Recordings are processed to accurately simulate the way that sounds in the real world interact with our head and ears on the way to our eardrums. As a simple example, a sound to the left of a person will reach the left ear before the right ear and will be louder in the left ear. The differences vary at each frequency and with the direction of the sound. Using new production tools, we can virtually move sounds in space by mimicking these effects.

Unlike traditional stereo techniques, which appear to produce sound inside the head when listening on headphones, this binaural effect should sound more like the scene is happening outside of the head, around the listener. This processing was built into production tools where the sound engineer could freely position sounds in 3D space.

These ‘binaural’ techniques are also used in virtual reality technology.

Why did you decide to test this with Doctor Who? Why not test it with a lesser-known show?
We have done quite a number of experiments previously, including a BBC Taster pilot of A Midsummer Night’s Dream, which paved the way for this project, but this is the first time that we have streamed a binaural mix of a TV drama on iPlayer. Certain types of content lend themselves particularly well to the spatial audio effects offered with binaural sound and this particular episode of Doctor Who was too good not to.

We know spatial audio will work for viewers using headphones but what about those watching with speakers? Are there plans to test it on speakers?
We already produce a surround sound version of the programme for those watching on BBC One HD. Binaural techniques are specifically for creating spatial sound over headphones, where we know much better how sound will reach the listeners’ ears than with loudspeakers because they’re very close to the ears.
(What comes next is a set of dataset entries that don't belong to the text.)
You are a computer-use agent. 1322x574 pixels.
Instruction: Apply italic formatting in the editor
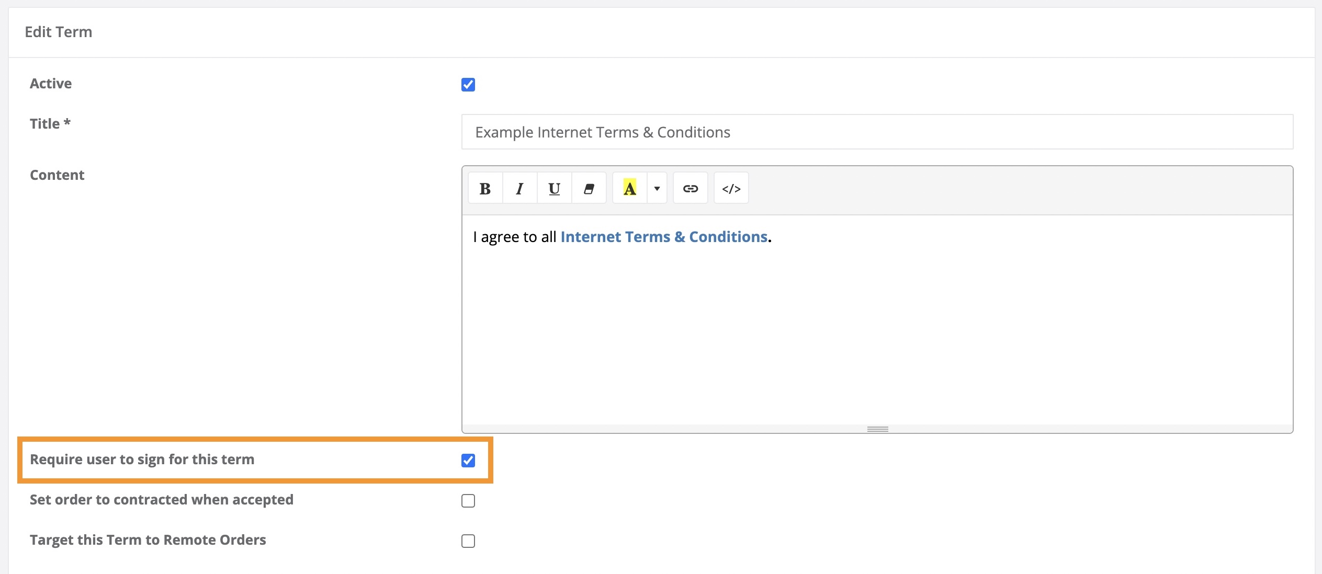click(x=519, y=188)
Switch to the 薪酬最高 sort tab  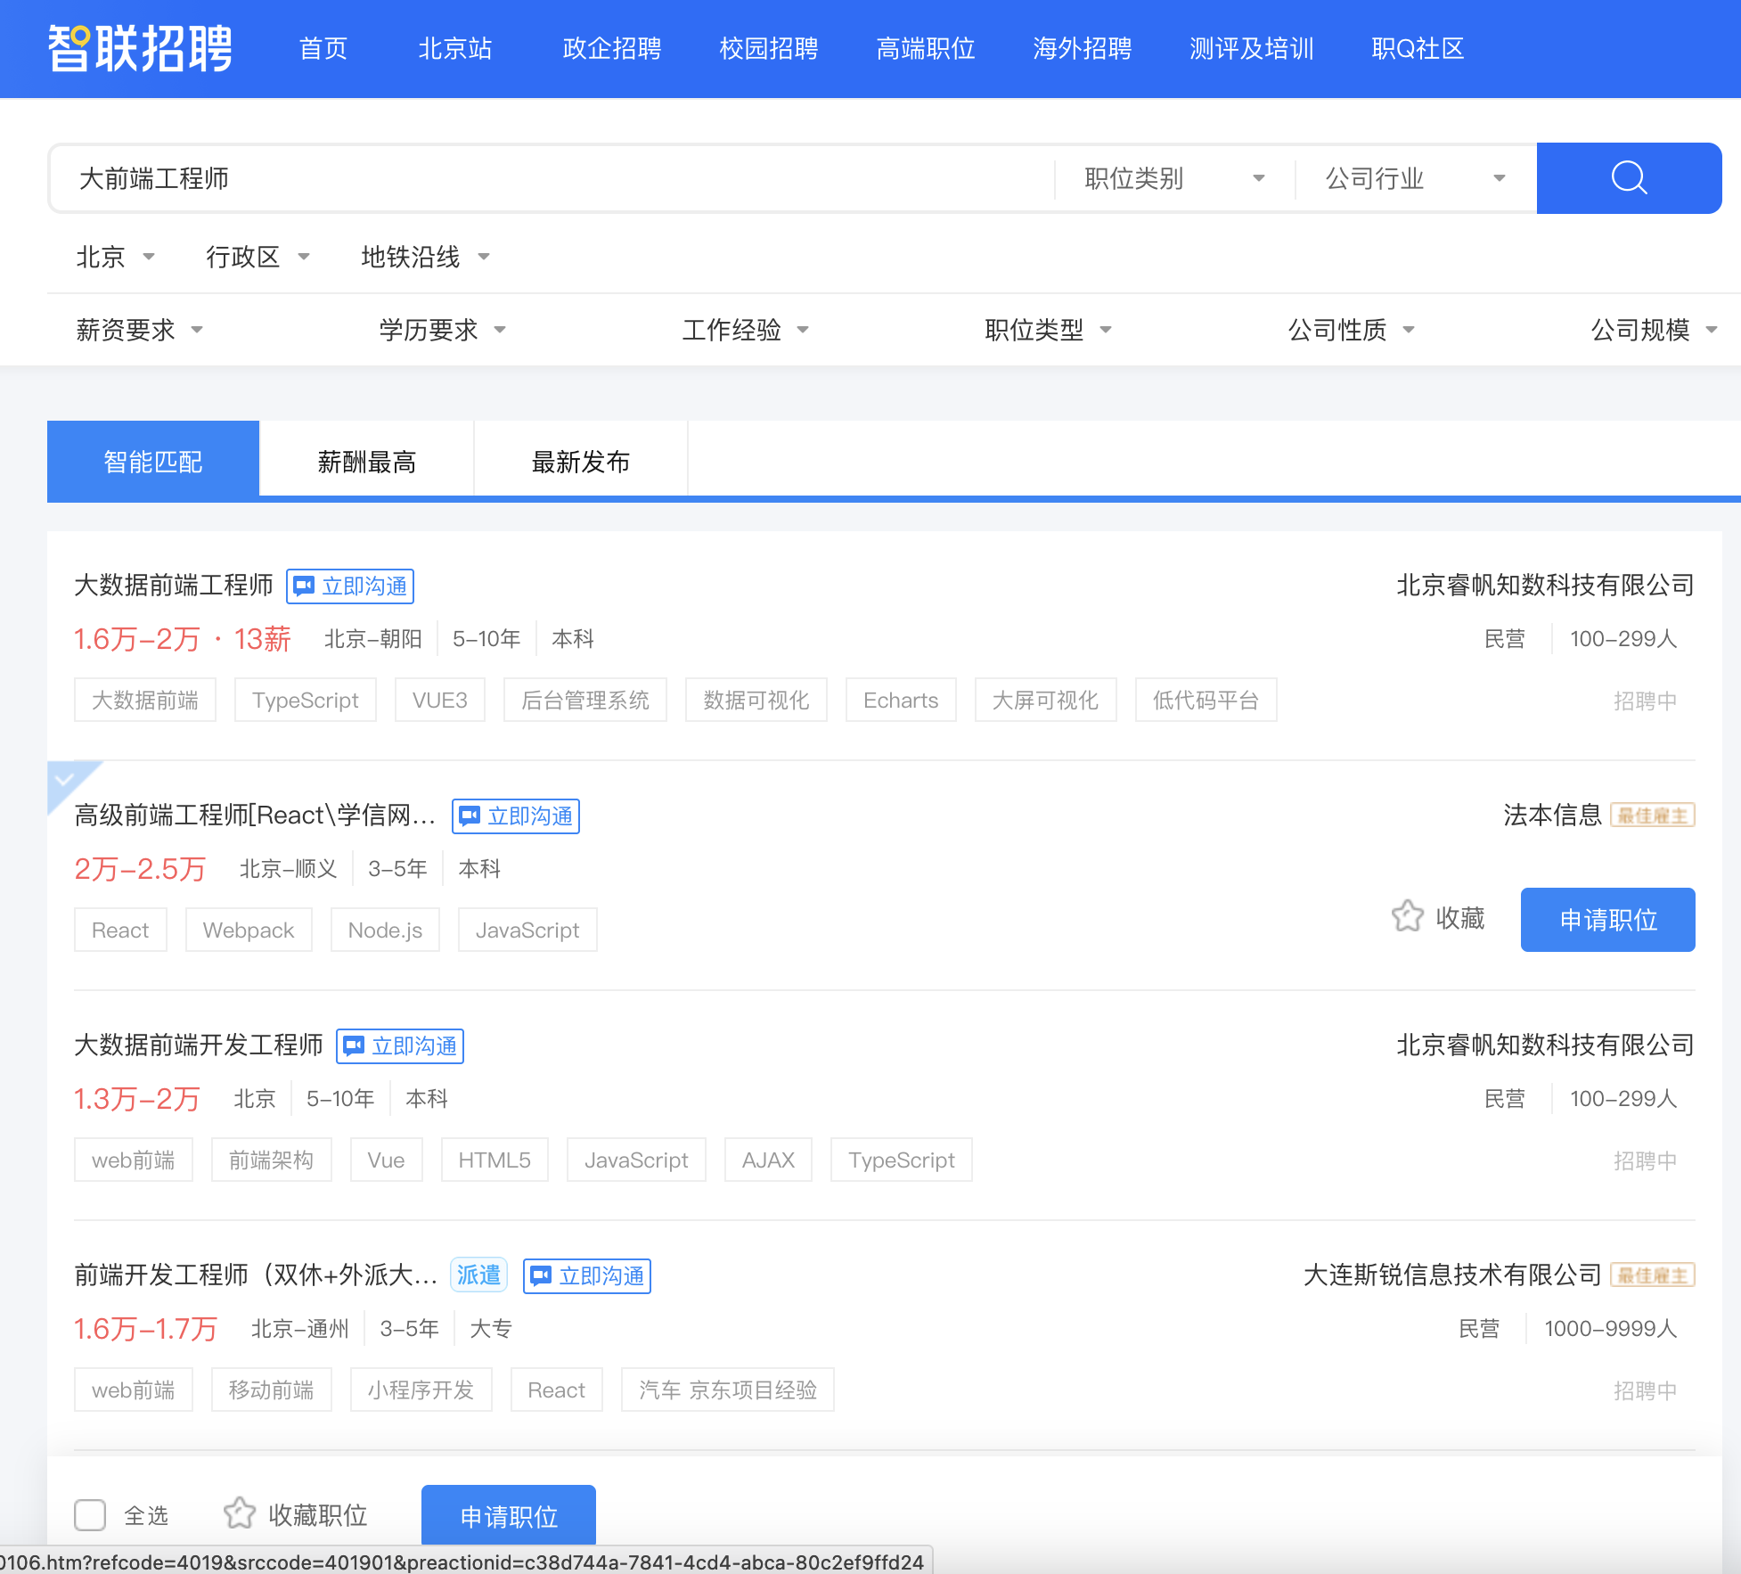[366, 462]
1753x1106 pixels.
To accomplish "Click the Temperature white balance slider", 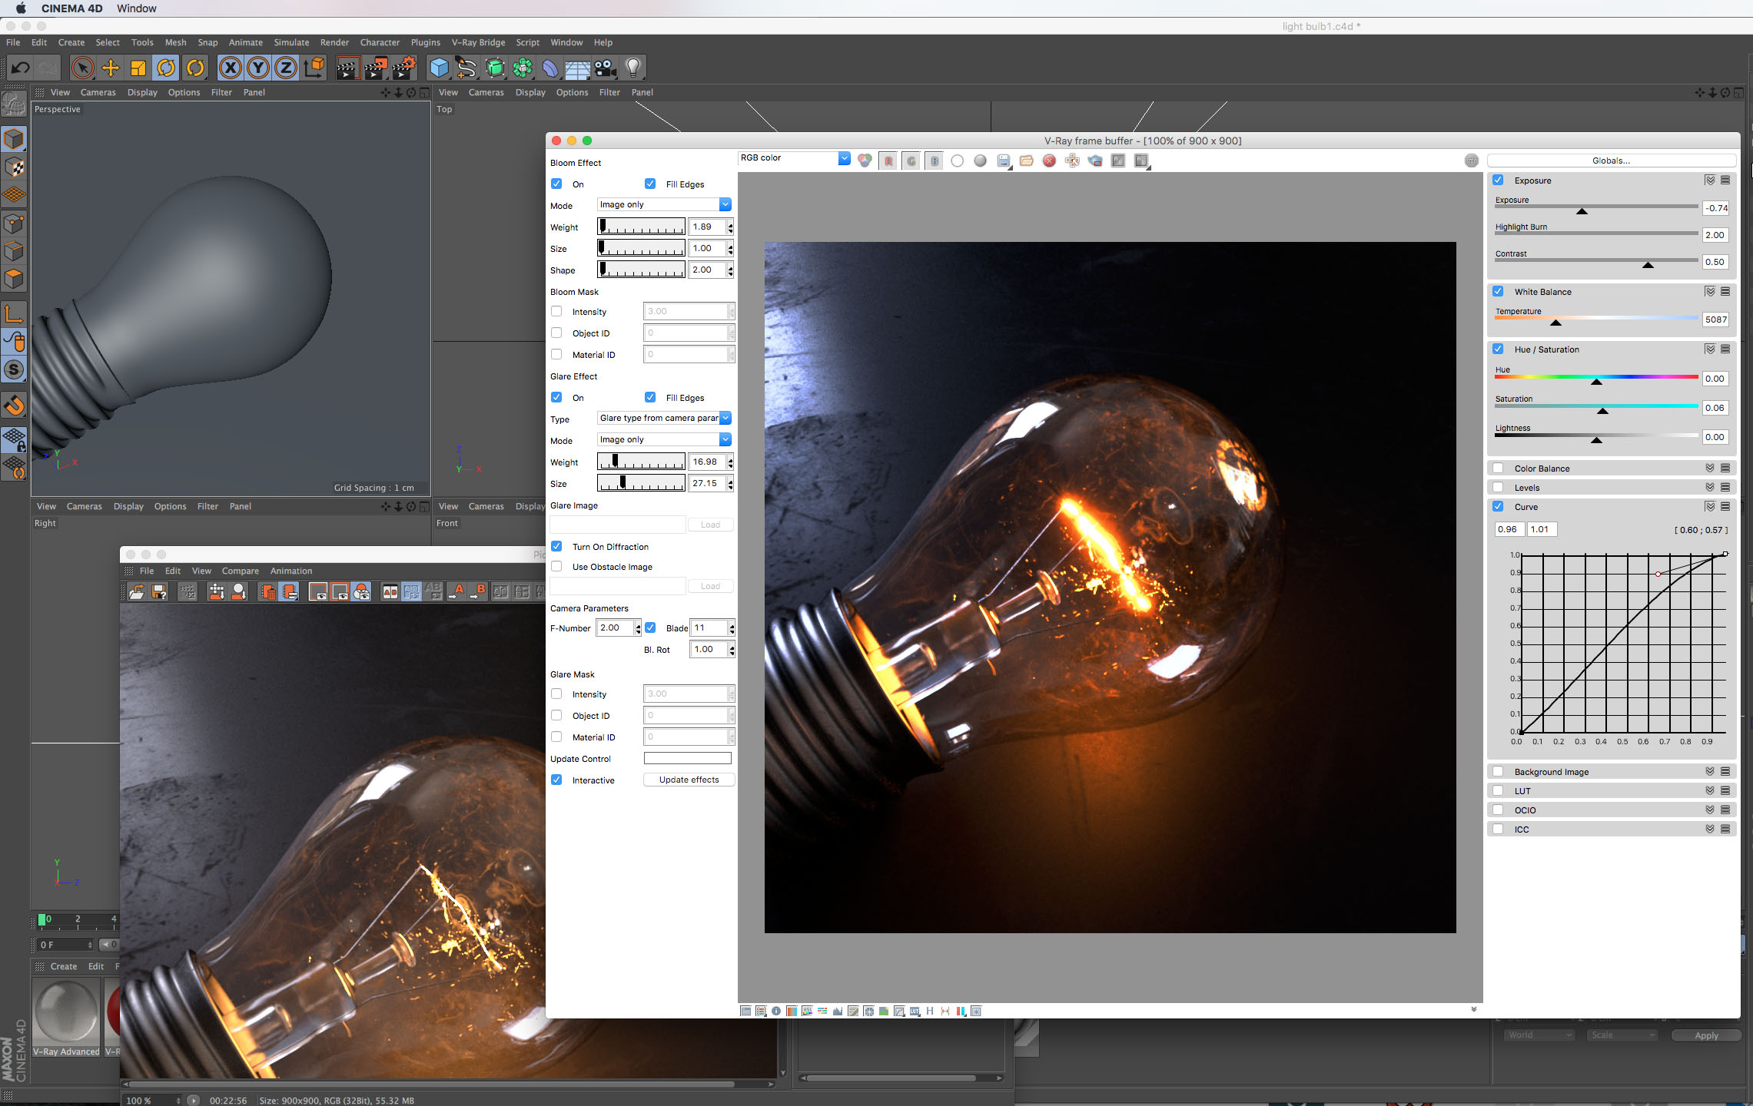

Many more people are listening to BBC programmes on headphones than in the past. Binaural sound is accessible to a mass audience to enjoy with any ordinary pair of headphones.

How do you choose which bits of audio to make 3D and which not? Is it all 3D?
The creative process was very interesting and the choices made in the mix were quite often made by moving the sounds to the places they felt most comfortable. As it’s such a new area, there are no rules, so it’s a case of trying things out. We chose not to make the music 3D as it felt better to listen to in normal stereo. There was a careful balance to be found in creating an immersive experience without overdoing it, so the audience would not be distracted from the narrative, as ultimately the story is the most important thing.

How will you judge if the experiment is a success?
We are keen to hear feedback from the audience and have a survey running on the BBC Taster website.

What is the likelihood of more Doctor Who episodes being made available in this format?
Provided there is another story that will suit binaural, we very much hope that they will consider doing more in the future. We are working on lots of different types of content at BBC Wales with immersive audio, from radio to 360-degree online videos, and are building up a unique set of expertise along with a busy 3D sound studio. We would love to see an episode specially written and directed with the binaural audio in mind to really make the most of the scary things you can do with it. The audience has had a taste, so hopefully they will want more.

Are there plans to develop this for other flagship BBC shows?
We really hope to keep developing our use of the technology and apply it to other programmes.